The actual proponent of Sanitarium products was a man named Edward Halsley who started making Granola, Granose and Caramel Cereal (a coffee substitute). He had learned his trade under the Kelloggs. The company was officially registered as a trademark in 1898 – however by 1900 Sanitarium had transferred him to New Zealand to begin manufacturing its products in a wood shed in Papanui, outside of Christchurch.
From the 1920s Sanitarium opened a chain of Health Food shops in both countries selling their products exclusively – these closed down in the 1980s. Looking at the products over the years it’s really interesting to discover how early Sanitarium started manufacturing Products like vegetarian sausages and burgers and the like – much earlier than you would think, in the mid 1950s in fact – and products like nut meat were being manufactured in the 1920s onwards – I believe Nutolene is still available, amongst others that have been around for nearly 90 years!
This guy’s fourhead scares me. Maybe this is what too many health products do to you. It reminds me of that early 90s movie about the alien family “The Coneheads”.
Products besides Weet-Bix are too numerous to list here, but in New Zealand Marmite (imported until the 1970s, first from Britain then Australia), as well as peanut butter are notable, in particular the “Betta” brand which was introduced in the 1930s and lasted well into the 1960s before reverting to just “Sanitarium” branding . Bottles intact with labels, although usually pretty shabby, come up for auction on a regular basis.
Coffee substitute Kwic-Bru is likely a descendant of one of the very original Sanitarium products mentioned above – “Caramel Cereal”. It appeared in the early 1920s and seemed to be still on sale up until sometime in the 1960s.
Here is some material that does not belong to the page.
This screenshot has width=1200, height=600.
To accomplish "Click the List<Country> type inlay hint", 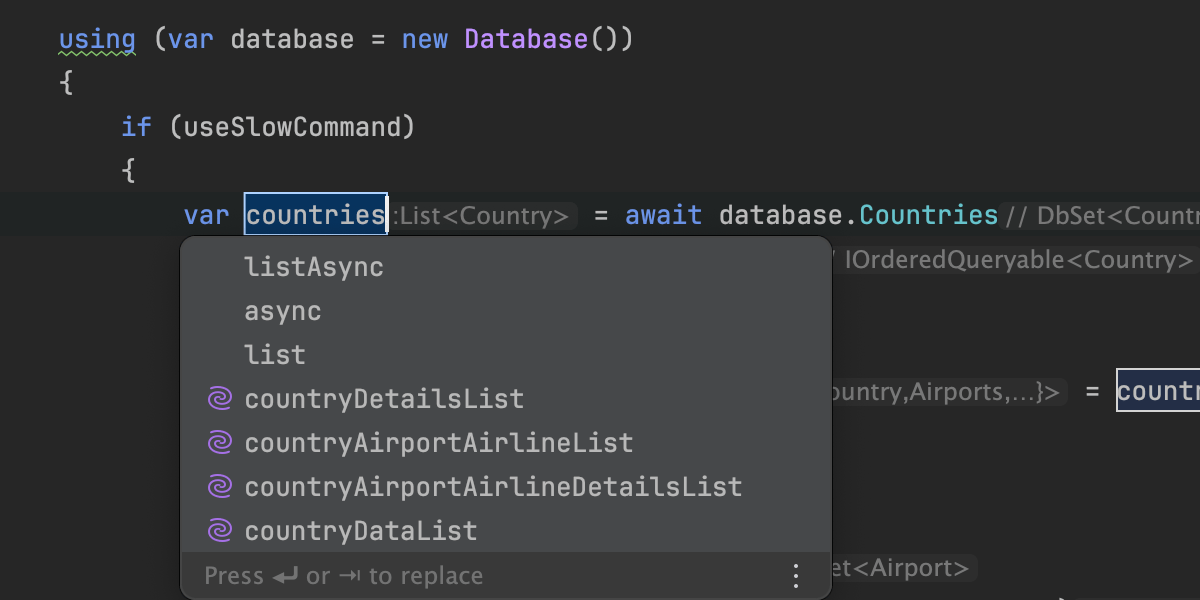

Both these colour ads are from “Health” magazine in 1940 and were an Ebay Australia purchase.
I’ll come back to Weet-Bix next year with a detailed post.
Addendum Late Nov 2012: This Kwic-Bru container turned up on Ebay Australia a few months back. The seller claims it dates from the 1940s, although I think it’s more likely from the 1950s. It’s likely the design was exactly the same in New Zealand.